Copy out each line from the start of the material below until the line with "Task: Click the 1.00 distance in row 8", that line included.

::::::

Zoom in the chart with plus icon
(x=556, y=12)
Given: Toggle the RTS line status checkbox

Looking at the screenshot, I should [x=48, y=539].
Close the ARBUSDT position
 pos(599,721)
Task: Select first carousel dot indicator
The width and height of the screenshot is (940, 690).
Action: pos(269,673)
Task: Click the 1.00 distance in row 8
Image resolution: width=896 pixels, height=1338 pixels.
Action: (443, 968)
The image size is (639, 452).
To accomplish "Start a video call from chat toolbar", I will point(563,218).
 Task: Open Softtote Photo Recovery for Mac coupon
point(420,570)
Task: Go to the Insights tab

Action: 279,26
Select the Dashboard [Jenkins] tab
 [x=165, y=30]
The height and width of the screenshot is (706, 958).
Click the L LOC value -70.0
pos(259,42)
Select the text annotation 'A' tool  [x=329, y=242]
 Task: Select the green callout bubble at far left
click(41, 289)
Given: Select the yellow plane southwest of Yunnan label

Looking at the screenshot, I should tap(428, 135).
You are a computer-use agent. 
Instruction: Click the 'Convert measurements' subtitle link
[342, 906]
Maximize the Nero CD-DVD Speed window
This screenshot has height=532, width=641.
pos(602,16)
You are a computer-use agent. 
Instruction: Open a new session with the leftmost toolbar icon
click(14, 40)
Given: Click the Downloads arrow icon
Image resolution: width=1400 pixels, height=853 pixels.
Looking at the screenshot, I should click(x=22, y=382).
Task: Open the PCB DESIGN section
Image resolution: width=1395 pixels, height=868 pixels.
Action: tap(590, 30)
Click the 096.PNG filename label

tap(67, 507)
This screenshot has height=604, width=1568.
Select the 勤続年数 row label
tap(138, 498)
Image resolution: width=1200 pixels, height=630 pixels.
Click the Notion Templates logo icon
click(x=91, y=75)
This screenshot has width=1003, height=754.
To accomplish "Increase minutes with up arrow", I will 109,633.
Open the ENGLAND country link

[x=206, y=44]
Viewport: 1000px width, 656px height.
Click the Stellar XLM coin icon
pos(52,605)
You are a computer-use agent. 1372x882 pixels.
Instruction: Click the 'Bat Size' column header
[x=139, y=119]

::::::

## TASK OUTPUT
Zoom in the chart with plus icon
(x=556, y=12)
Given: Toggle the RTS line status checkbox

Looking at the screenshot, I should [x=48, y=539].
Close the ARBUSDT position
 pos(599,721)
Task: Select first carousel dot indicator
The width and height of the screenshot is (940, 690).
Action: pos(269,673)
Task: Click the 1.00 distance in row 8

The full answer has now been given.